To configure a Datadog integration (check), add an entry to the datadog_checks section. The first level key is the name of the check, and the value is the YAML payload to write the configuration file. Examples are provided below.

To install or remove an integration, refer to the datadog_integration paragraph

Process check

To define two instances for the process check use the configuration below. This creates the corresponding configuration files:

Agent v6 & v7: /etc/datadog-agent/conf.d/process.d/conf.yaml
Agent v5: /etc/dd-agent/conf.d/process.yaml

    datadog_checks:
      process:
        init_config:
        instances:
          - name: ssh
            search_string: ['ssh', 'sshd']
          - name: syslog
            search_string: ['rsyslog']
            cpu_check_interval: 0.2
            exact_match: true
            ignore_denied_access: true

Custom check

To configure a custom check use the configuration below. This creates the corresponding configuration files:

Agent v6 & v7: /etc/datadog-agent/conf.d/my_custom_check.d/conf.yaml
Agent v5: /etc/dd-agent/conf.d/my_custom_check.yaml

    datadog_checks:
      my_custom_check:
        init_config:
        instances:
          - some_data: true

Custom Python Checks

To pass a Python check to the playbook, use the configuration below.

This configuration requires the Datadog play and role to be a part of the larger playbook where the value passed in is the relative file path to the actual task for Linux or Windows.

This is only available for Agent v6 or later.

The key should be the name of the file created in the checks directory checks.d/{{ item }}.py:

    datadog_checks:
      my_custom_check:
        init_config:
        instances:
          - some_data: true
    datadog_custom_checks:
      my_custom_check: '../../../custom_checks/my_custom_check.py'

Autodiscovery

When using Autodiscovery, there is no pre-processing nor post-processing on the YAML. This means every YAML section is added to the final configuration file, including autodiscovery identifiers.

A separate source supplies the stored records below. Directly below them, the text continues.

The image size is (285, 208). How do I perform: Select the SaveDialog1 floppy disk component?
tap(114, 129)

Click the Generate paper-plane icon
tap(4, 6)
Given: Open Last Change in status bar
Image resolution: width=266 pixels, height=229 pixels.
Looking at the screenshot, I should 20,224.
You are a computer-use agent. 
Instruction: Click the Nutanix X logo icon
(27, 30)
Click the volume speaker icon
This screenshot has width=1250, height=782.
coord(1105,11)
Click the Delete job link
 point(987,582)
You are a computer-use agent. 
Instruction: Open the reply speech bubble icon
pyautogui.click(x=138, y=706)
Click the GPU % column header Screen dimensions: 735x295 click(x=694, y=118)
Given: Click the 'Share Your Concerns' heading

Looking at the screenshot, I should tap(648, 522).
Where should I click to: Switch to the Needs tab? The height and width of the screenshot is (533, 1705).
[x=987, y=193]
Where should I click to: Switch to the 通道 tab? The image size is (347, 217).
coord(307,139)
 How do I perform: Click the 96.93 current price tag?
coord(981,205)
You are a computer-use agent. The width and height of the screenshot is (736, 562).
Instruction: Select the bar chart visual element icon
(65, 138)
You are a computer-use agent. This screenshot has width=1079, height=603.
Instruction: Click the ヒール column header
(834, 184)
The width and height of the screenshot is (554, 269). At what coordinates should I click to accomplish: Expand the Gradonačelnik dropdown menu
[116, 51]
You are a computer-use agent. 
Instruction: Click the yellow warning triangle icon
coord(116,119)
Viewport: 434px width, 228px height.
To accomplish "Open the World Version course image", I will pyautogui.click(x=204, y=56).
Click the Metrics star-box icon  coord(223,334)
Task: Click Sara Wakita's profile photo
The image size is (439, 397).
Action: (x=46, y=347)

The example below configures the PostgreSQL check through Autodiscovery:

    datadog_checks:
      postgres:
        ad_identifiers:
          - db-master
          - db-slave
        init_config:
        instances:
          - host: %%host%%
            port: %%port%%
            username: username
            password: password

Learn more about Autodiscovery in the Datadog documentation.

Tracing

To enable trace collection with Agent v6 or v7 use the following configuration:

datadog_config:
  apm_config:
    enabled: true

To enable trace collection with Agent v5 use the following configuration:

datadog_config:
  apm_enabled: "true" # has to be a string

Live processes

To enable live process collection with Agent v6 or v7 use the following configuration:

datadog_config:
  process_config:
    enabled: "true" # type: string

The possible values for enabled are: "true", "false" (only container collection), or "disabled" (disable live processes entirely).

Variables

The following variables are available for live processes:

scrub_args: Enables the scrubbing of sensitive arguments from a process command line (defaults to true).
custom_sensitive_words: Expands the default list of sensitive words used by the command line scrubber.

System probe

The system probe is configured under the system_probe_config variable. Any variables nested underneath are written to the system-probe.yaml, in the system_probe_config section.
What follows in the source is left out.